Apesar dessas iniciativas, a eficiência de sistemas de proteção de fontes de água é controversa (AMARAL et al., 2003), necessitando de uma avaliação. O monitoramento da qualidade da água pode ser uma importante ferramenta de avaliação, indicando se proteções em fontes são eficazes se práticas agrícolas têm relação com a qualidade da água (PIZZELLA & SOUZA, 2007; BUENO et al., 2005). Nesse sentido, o presente trabalho teve como objetivos: a) determinar espacial e temporalmente parâmetros físicos, químicos e microbiológicos da qualidade de água subterrânea captada em fontes, e b) relacionar esses parâmetros quanto à posição das fontes na paisagem e à presença de proteção física. Visa-se com isso a contextualizar as práticas de proteção de fontes frente ao uso do solo em uma pequena bacia hidrográfica e à necessidade de planejamento de solos e ambiental em microbacias hidrográficas.

MATERIAL E MÉTODOS

O estudo foi realizado na pequena bacia hidrográfica de cabeceira do Arroio Lino, localizada no Distrito de Nova Boêmia, município de Agudo - RS. Com 480 ha de área, a PBH apresenta a litologia composta por rochas vulcânicas da Formação Serra Geral e por arenitos em interderrames da Formação Botucatu. Os solos são do tipo Argissolos, Planossolos, Cambissolos, Neossolos e Chernossolos. A vegetação natural é a floresta estacional decídua, porém grandes áreas estão florestadas por matas secundárias, indicando que outrora a área fora cultivada. Existem 46 unidades de produção familiar que cultivam fumo em sistema de integração com a indústria. As lavouras localizadas em áreas suscetíveis à erosão são preparadas com lavrações e gradagens, onde o uso de agrotóxicos e fertilizantes é uma constante.

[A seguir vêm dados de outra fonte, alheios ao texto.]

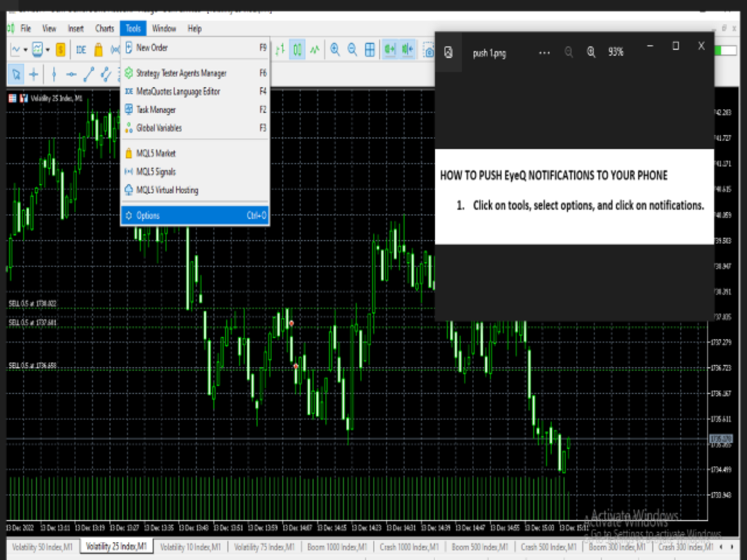Click the Zoom Out magnifier on the toolbar
This screenshot has width=747, height=560.
click(352, 49)
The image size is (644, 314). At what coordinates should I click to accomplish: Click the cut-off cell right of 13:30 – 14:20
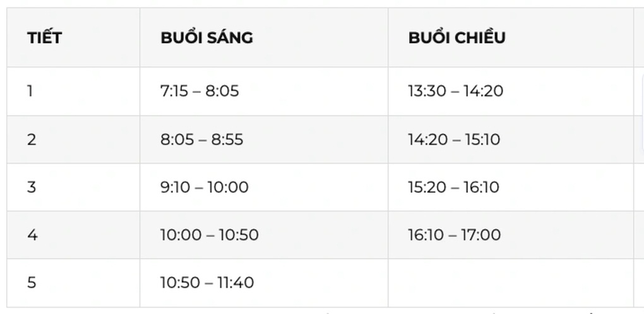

Localizou-se na área um total de 36 fontes de água destinadas ao abastecimento humano por meio de fotos aéreas e de carta do exército. As fontes foram georreferenciadas com uso de receptor GPS de navegação e classificadas quanto a sua localização na paisagem e à presença de proteção física, instalações, benfeitorias e uso do solo em suas adjacências (Figura 1). Cada fonte consiste em um poço escavado para acesso da água subterrânea. Nelas, amostras de água foram coletadas com frequência mensal, entre os meses de janeiro e agosto de 2002, e encaminhadas ao Laboratório de Análises de Águas Rurais da Universidade Federal de Santa Maria.


Para a coleta das amostras destinadas à análise microbiológica, foram usados frascos de vidro do tipo "snap-cap", com capacidade para 100 mL, previamente lavados com HCl 0,1 mol L-1 e esterilizados em autoclave, sob uma atmosfera e 121 ºC. Para as amostras destinadas ás análises físicas e químicas, utilizaram-se frascos de plástico com capacidade para 300 mL, igualmente limpos com a mesma solução. O procedimento de coleta constou da abertura e submersão dos frascos na água das fontes entre 15 e 20 cm de profundidade, de modo a completá-los até atingirem 3/4 de sua capacidade, posteriormente tampados e acondicionados em caixa térmica com gelo.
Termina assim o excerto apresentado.